Since Buon Ma Thuot is always associated with coffee, we did not miss out on the Eakmat Coffee Research Institute, where we were introduced to all the processes of making coffee, from growing the plant to harvesting and processing.
It was far more interesting than we would have first thought, and we began discussing what we'd learnt and rained questions on our guide Hung.
We were then taken to visit a few orchards growing several fruits including avocado and durian. Not quite Tien Giang, maybe, but we certainly wished we had more time to hang around in such places, doing nothing but relish the fruits and sleep in hammocks.
Finally, we made our way to the Trung Nguyen Coffee Village, said to be the latest must-visit destination in Buon Ma Thuot.
The village is actually a complex that consists of six areas, including three houses 180-200 years old that were bought from the ancient town of Hoi An in the central province of Quang Nam.

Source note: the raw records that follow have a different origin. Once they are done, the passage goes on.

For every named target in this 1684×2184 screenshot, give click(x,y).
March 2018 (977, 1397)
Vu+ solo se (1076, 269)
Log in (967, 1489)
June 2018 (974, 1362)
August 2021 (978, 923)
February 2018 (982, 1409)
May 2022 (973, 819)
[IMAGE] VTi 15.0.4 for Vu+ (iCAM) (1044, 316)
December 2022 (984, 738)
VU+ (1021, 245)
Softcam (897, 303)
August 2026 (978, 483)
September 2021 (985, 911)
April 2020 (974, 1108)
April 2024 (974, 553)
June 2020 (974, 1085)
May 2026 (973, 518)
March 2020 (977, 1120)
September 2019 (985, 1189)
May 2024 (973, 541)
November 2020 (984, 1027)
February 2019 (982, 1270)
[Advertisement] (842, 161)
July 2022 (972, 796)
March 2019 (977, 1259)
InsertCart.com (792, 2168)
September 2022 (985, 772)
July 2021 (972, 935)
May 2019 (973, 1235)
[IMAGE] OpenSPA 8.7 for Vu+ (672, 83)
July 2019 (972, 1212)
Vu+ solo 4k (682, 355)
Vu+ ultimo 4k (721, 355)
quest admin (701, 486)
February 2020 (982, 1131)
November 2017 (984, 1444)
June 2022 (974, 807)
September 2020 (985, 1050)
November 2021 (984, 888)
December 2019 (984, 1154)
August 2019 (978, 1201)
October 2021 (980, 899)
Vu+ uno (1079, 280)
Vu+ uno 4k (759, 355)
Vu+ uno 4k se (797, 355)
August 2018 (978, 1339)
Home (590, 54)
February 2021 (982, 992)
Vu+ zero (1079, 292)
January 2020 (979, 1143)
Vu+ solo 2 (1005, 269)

There is also a food court showcasing dishes from every corner of the country; houses that are built like coffee leaves; green lawns and colorful flower beds.
But, the site's main attraction is the Coffee World Museum, where we could see silver and bronze coffee pots produced in 1700 and ancient mortars from Ethiopia used to grind coffee beans.
Displaying just half of over 10,000 items that it has acquired from the largest coffee museum in Germany, the museum has the potential not only to amaze its visitors, but draw them back for return visits.
We ended our visit to the village by coffee from different countries including Italy, Japan, Turkey, and"¦ Vietnam. It was difficult for us to tell which one was the best, but it was still a treat, even if we might not have been great coffee connoisseurs.
Ako Dhong, known as a "village within the town," is another place worth visiting in Buon Ma Thuot, to admire the craftsmanship and traditions of ethnic minority communities; and listen to their music that is performed with traditional instruments every night.
We rounded off our trip by walking through the Buon Ma Thuot Market, sampling local dishes and buying a few souvenirs.